Molecular vibrations reveal secrets of scent
13 Feb 2013
Molecular vibrations, rather than molecular shape, give substances their distinct smell according to a study by UCL scientists.
In a study designed to find out how smell is written into a molecule’s structure, scientists used a spectroscope to test whether changing how a molecule vibrates on a nano-scale changes its smell.
In an experiment, scientists took the musk molecule, which is commonly used in perfumery, and replaced the hydrogen atoms in the molecule with the heavier isotope deuterium.
This exchange doubles the hydrogen atoms’ mass, alters the molecule’s molecular vibrations, but leaves the shape of the molecule unchanged.
Results from the study appear to show that the deuterium musk molecules smell different to the hydrogen musk molecules, confirming that a molecule’s molecular vibrations determine its smell.

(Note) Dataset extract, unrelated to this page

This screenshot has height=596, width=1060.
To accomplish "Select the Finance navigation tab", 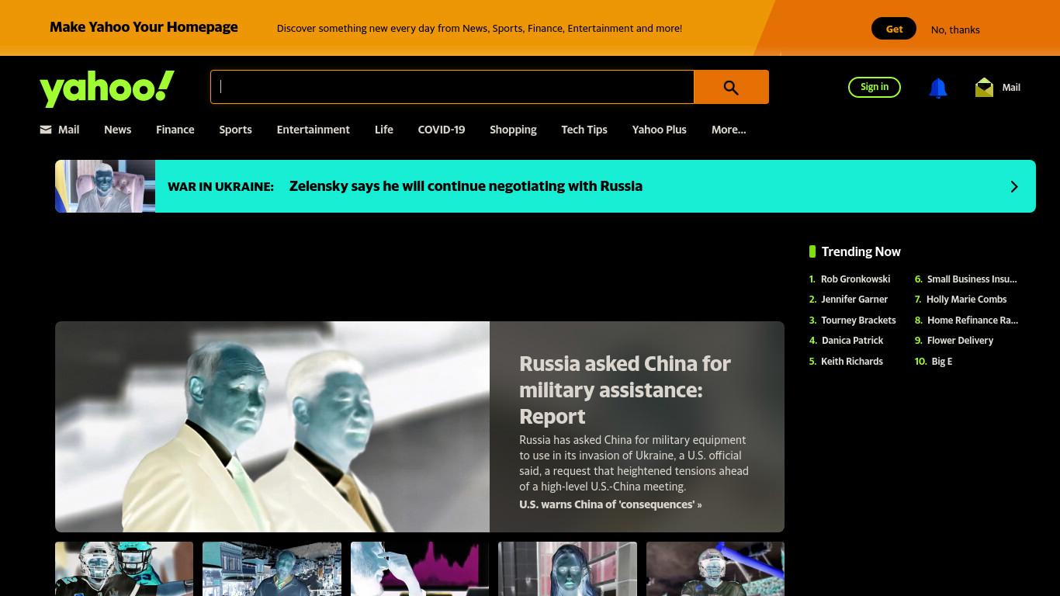I will (175, 130).
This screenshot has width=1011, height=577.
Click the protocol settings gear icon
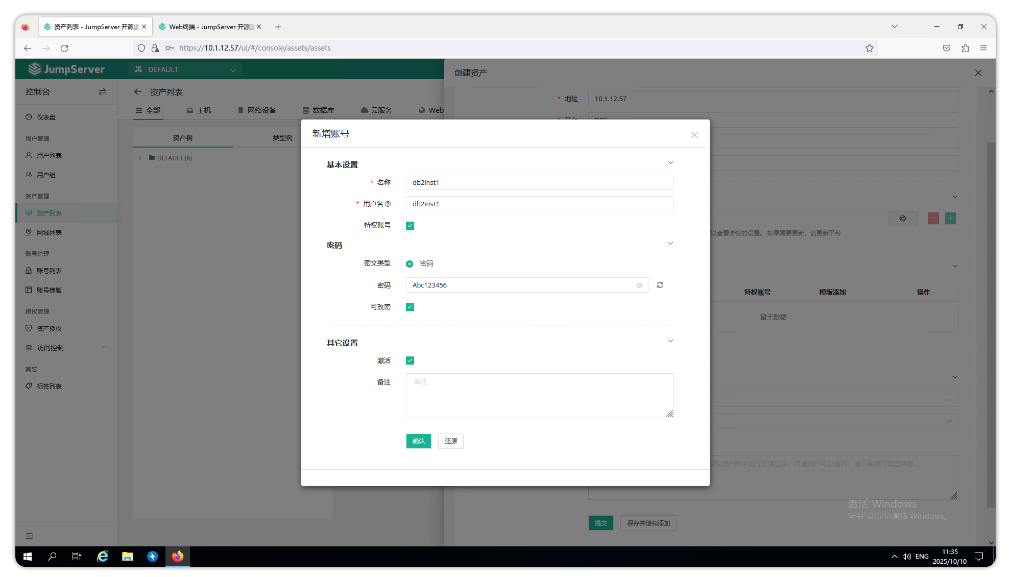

The study suggests that receptors in our nose are able to detect a nano-scale quantum mechanism called ’inelastic electron tunnelling’ to detect molecular vibrations.
First proposed at UCL in 1996, the idea was initially considered outlandish, although physicists confirmed the mechanism worked in theory.
Mr Simon Gane, a co-author of the study from the London Centre for Nanotechnology (LCN) and a surgeon at the UCL Ear Institute, said: “Changing the mass of some atoms inside certain molecules can affect the way they smell to humans, even though that does not change their shape in a large way. This is difficult to explain without the vibrational theory.”